Wednesday, August 05, 2020
Opalesque Industry Update - Proskauer, an international law firm, released its 2020 SPAC IPO Study. The study examines data from 95 Special Purpose Acquisition Company (SPAC) IPOs priced from January 2016 through June 2020, representing over half of the SPACs listed on U.S. exchanges. Utilizing this proprietary data, the study provides detailed comparisons of deal structures and terms and insight into market trends year-over-year.

"The SPAC IPO market has been resurgent in recent years and has continued to accelerate through the summer of 2020. SPACs have gained a foothold as a preferred vehicle for private companies to enter the public markets in these volatile times." said Daniel Forman, a partner in Proskauer's Capital Markets Group.
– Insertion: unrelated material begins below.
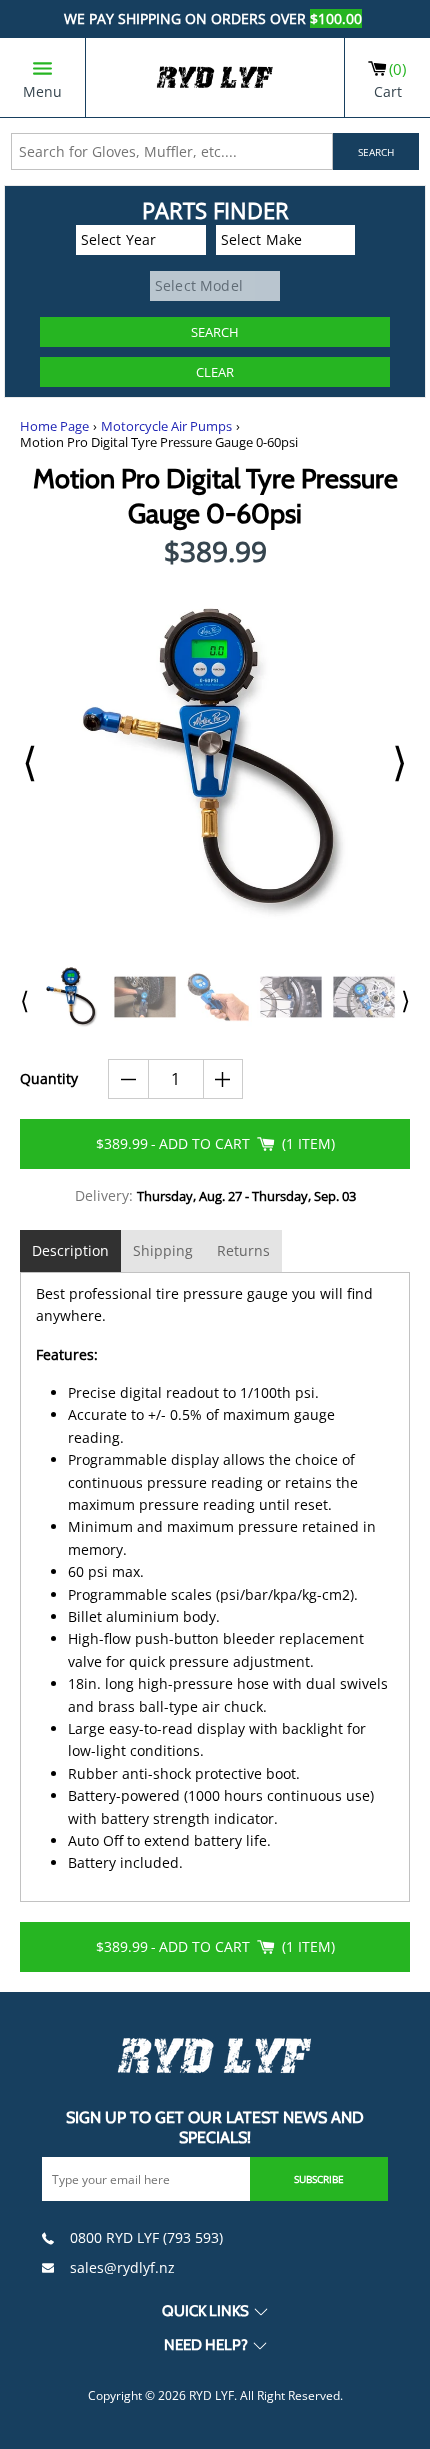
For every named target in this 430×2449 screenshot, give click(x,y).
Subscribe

The following are some key findings from the study:

1. From 2016 through 2019, SPAC IPOs were on the rise in terms of both absolute number of deals and gross proceeds raised. Based on the first half of 2020, this year is on track to surpass 2019 on both measures.

2. Through the first half of 2020, there has been a notable uptick in SPAC IPOs with deal sizes of greater than $301mm as a percentage of the total market.

3. 56% of the SPAC IPOs we analyzed had an acquisition period of 24 months, followed by 18 months at 27%. The acquisition period varied significantly more among smaller SPACs.

4. In addition to proceeds raised in the IPO, some SPACs enter into forward purchase contracts in order to secure additional capital for the initial business combination. 19% of the SPACs in our study disclosed the existence of a forward purchase contract. The larger the deal size, the more frequently a forward purchase contract was disclosed.

5. Of the SPAC IPOs priced from 2016 through 2019, over half have completed an initial business combination with only 5% having returned funds to investors and winding-up operations. The average number of days it took for a SPAC IPO to sign its initial business combination was 440. It then took, on average, an additional 148 days to close the initial business combination.

6. Approximately two-thirds of the SPACs that completed initial business combinations had raised additional equity financing in the form of a PIPE (private placement for public equity) concurrently with the closing of the business combination.

"We expect market participants, including sponsors, investment banks and investors, will benefit from our detailed analyses of the terms and trends underlying this active space," said Lily Desmond, a senior counsel in Proskauer's Capital Markets Group.